### TRY IT
When a line of the records contains "computer", copy it.

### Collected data

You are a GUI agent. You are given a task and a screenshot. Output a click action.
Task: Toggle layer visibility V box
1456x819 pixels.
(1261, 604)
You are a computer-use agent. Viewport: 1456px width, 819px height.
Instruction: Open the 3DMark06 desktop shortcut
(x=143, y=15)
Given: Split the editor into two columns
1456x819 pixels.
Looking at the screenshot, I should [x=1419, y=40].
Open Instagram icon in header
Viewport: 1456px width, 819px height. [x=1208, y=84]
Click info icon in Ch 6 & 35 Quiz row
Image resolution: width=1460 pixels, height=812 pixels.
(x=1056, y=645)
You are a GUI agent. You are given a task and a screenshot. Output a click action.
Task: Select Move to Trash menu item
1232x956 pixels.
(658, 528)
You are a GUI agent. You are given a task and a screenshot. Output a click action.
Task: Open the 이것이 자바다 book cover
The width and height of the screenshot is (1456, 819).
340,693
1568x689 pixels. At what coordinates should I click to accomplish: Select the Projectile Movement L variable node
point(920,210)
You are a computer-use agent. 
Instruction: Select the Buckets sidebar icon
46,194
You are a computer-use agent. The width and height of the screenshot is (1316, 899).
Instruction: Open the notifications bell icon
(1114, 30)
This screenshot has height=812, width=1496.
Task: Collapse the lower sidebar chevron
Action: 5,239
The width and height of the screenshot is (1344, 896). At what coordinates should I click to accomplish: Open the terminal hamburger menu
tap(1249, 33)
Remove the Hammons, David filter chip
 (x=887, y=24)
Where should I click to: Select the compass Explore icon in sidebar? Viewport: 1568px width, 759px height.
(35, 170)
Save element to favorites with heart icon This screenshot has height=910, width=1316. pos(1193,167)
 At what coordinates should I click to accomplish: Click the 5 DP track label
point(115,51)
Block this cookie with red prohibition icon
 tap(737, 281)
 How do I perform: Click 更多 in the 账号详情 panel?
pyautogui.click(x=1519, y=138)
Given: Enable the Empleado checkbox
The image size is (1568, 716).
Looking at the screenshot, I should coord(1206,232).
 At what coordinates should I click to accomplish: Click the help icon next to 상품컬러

### RESULT OF THE TASK
You are a computer-use agent. Viewport: 1456px width, 819px height.
You are a computer-use agent. 
You are a computer-use agent. The width and height of the screenshot is (1316, 899).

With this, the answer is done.